« Arte, c’est la nuit »

Projecto Continuado

© José Carlos Duarte

Il n’y avait apparemment pas encore eu suffisamment d’ateliers-performances sur le corps : le corps et le mouvement, le corps et l’espace, le corps et sa liberté. Le genre d’événement à l’ambiance psychédélique mais « à la cool », entre bobos de bonne conscience.

« Projecto Continuado » cherche à parler du rapport au corps à travers le filtre de l’histoire de la danse, commençant par le modèle grec antique dénudé comme paradigme du mouvement libre. Toi aussi, te sens-tu oppressé(e) ? Ton corps à toi se trouve-t-il également entravé, aliéné, par la société ? Par ta condition ? Alors vite, viens donc échanger : prends le micro, ouvre ton cœur. N’aie pas peur des mouvements libres de ton corps, ni de ta nudité !

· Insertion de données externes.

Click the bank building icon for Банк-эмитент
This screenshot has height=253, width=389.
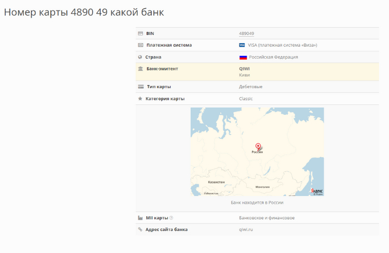tap(141, 69)
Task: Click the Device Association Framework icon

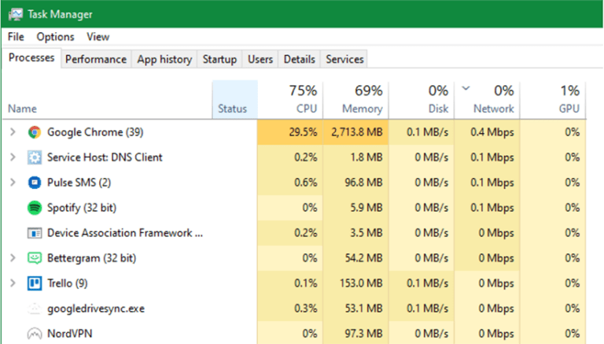Action: point(34,233)
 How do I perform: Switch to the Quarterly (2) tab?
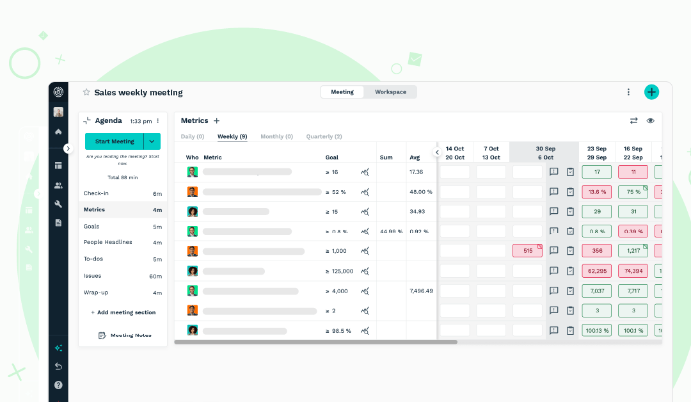point(324,136)
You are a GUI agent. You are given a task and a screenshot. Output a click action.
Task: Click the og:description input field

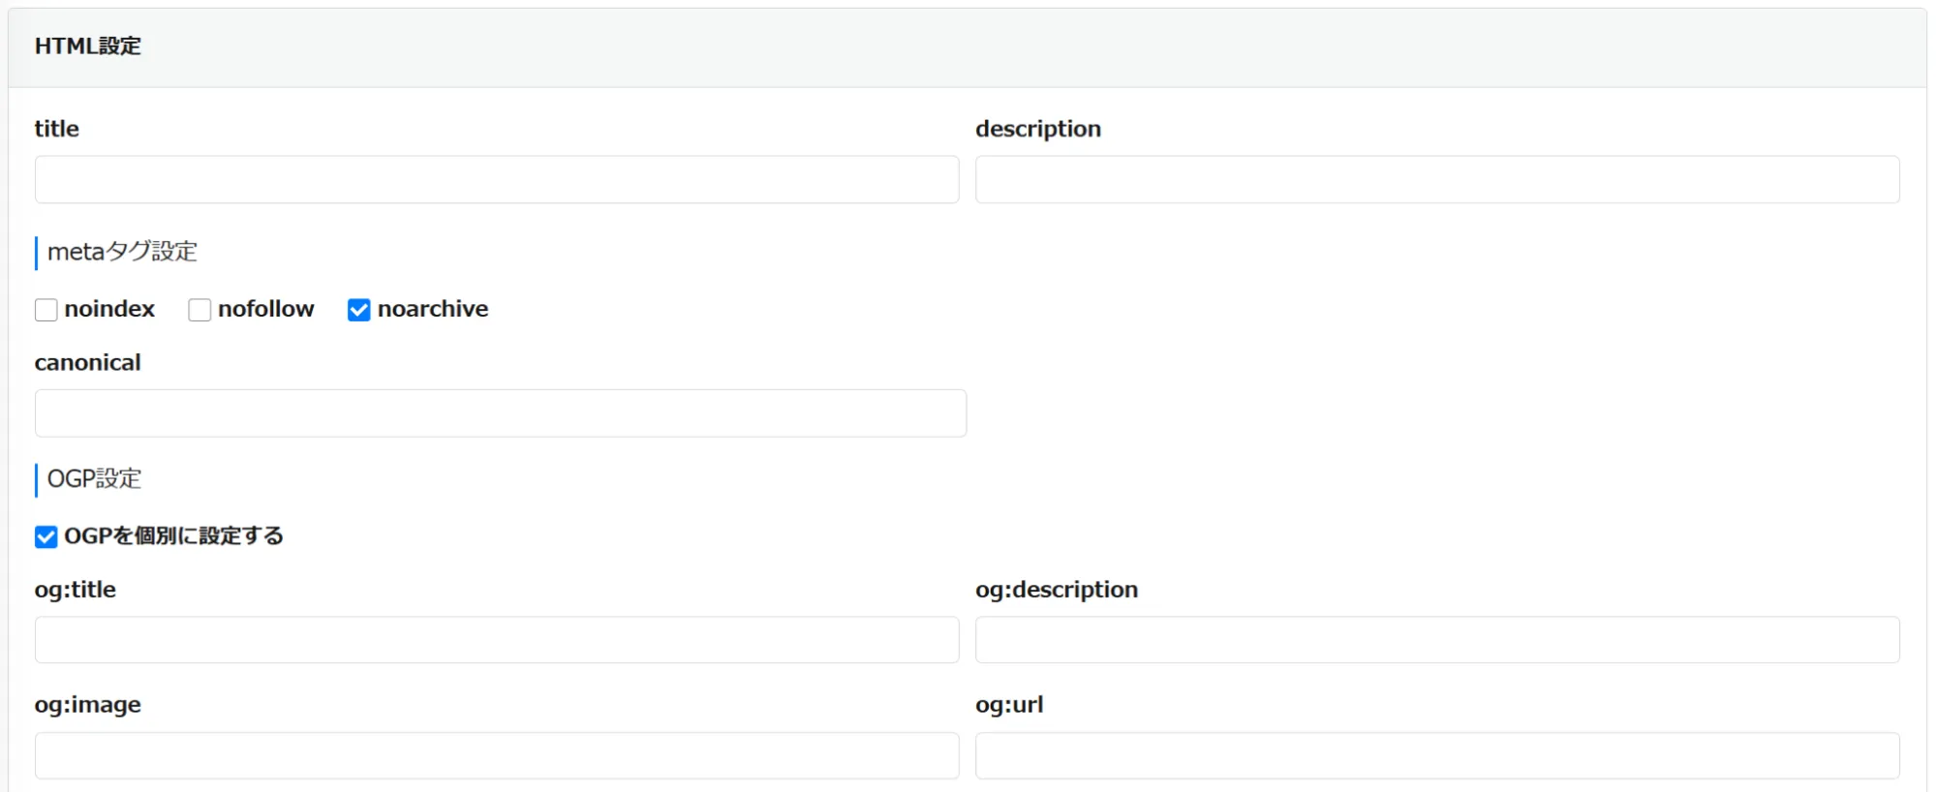pyautogui.click(x=1436, y=640)
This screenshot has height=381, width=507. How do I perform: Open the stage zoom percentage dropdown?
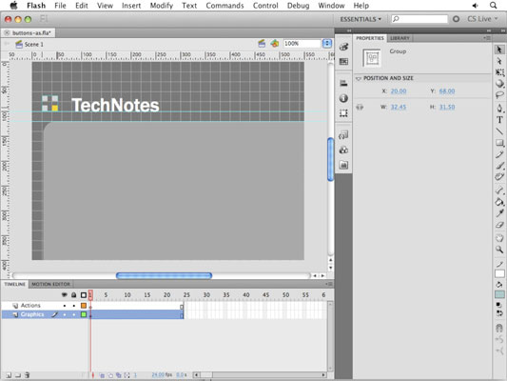coord(327,44)

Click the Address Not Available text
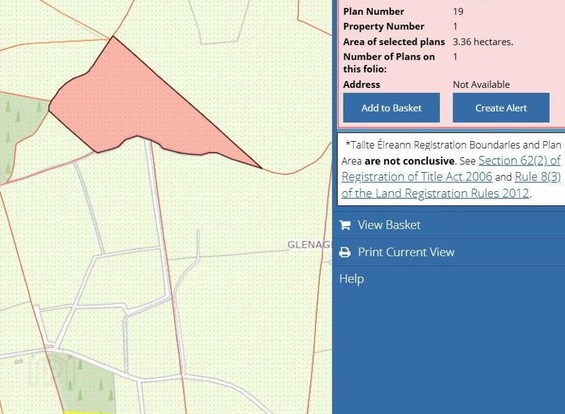pyautogui.click(x=481, y=85)
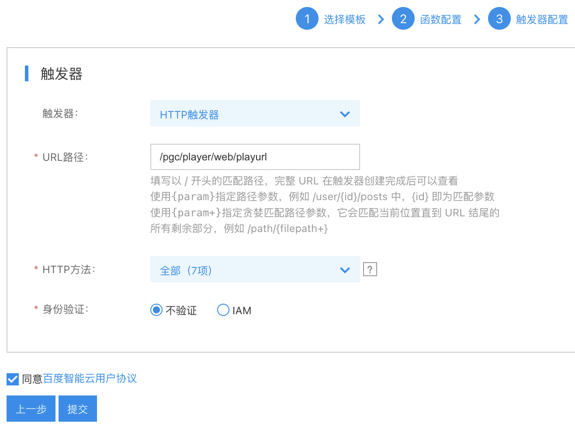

Il n’y a pas de mystère, le défi relève autant du bon sens que du bon goût. Pas de chance, « Projecto Continuado » a préféré enlever au théâtre ce qui fait le théâtre, pour ensuite recouvrir ce corps décharné d’un voile d’instantanéité feinte, de moments aussi faussement iconoclastes les uns que les autres. On habille la scène de formes géométriques aux tons scolaires presque enfantins, comme une évidence scénographique sans grande profondeur ; on use jusqu’à plus soif du micro et de la vidéo pour souligner à loisir le caractère de présentation, l’affirmation d’un stand-up philosophique quelque peu masturbatoire. Il faut bien entendu à tout cela six personnes, négligemment habillées, parlant encore et toujours de leur corps d’un ton détaché, partageant des anecdotes sur leur passé, babillant des lieux communs sur le rôle de la société qui juge et encadre corps comme esprit. Il faut aussi – surtout, surtout – que quelques-un(e)s se déshabillent sans aucune raison apparente. Sinon le fait que l’on se livre – c’est très important, de se livrer ; et comme cela se fait sur scène, il faut bien entendu ôter tout le « superficiel ». Et puis on danse, on danse, on danse. On secoue le corps par automatisme, sur de longues plages, ou encore complètement à poil, histoire de pimenter un peu la valse viennoise.

De toute évidence, avec « Projecto Continuado », on est loin, très loin de l’essentiel. On flotte même très haut ; et c’est presque terrible de se dire que cela ne gêne toujours personne de naviguer dans ces eaux de la quintessence du conventionnel, sans vague à l’horizon. Encore une goutte dans l’océan d’un théâtre qui n’a de théâtre que le nom. Il subsiste bien, pourtant, ce sentiment de laisser-aller ; celui-là même que vous ressentez à 2 heures du matin, en tombant, dans un état peu ou prou normal, devant une émission de télévision (cette dernière ayant été allumée machinalement, vieux réflexe de la main à qui le cerveau a ordonné d’arrêter de trop réfléchir). Alors, confortablement installé(e), vous acceptez bon gré mal gré ce que l’on vous donne en pâture. Des corps qui se trémoussent, qui se collent, se percutent. Un discours philosophique de présentation écrit par-dessus la jambe. Un piano qui ressasse quelques mélodies, quelques-unes dignes de bars du Far West. Vous avalerez ce cocktail aussi improbable que vu et re-revu, en vous disant qu’il y a sans doute une sorte d’éclat caché dans l’ensemble.

À vous de juger s’il est vraiment indispensable de parler de la Seconde Guerre mondiale ou encore de passer le quart du spectacle en tenue d’Ève pour brosser une sorte de portrait accéléré et décousu de la danse. Comme toujours, vous pourrez tenter de démêler le bon de la vacuité de cette proposition, pour le moins non originale mais vibrant par moments d’une poésie inattendue.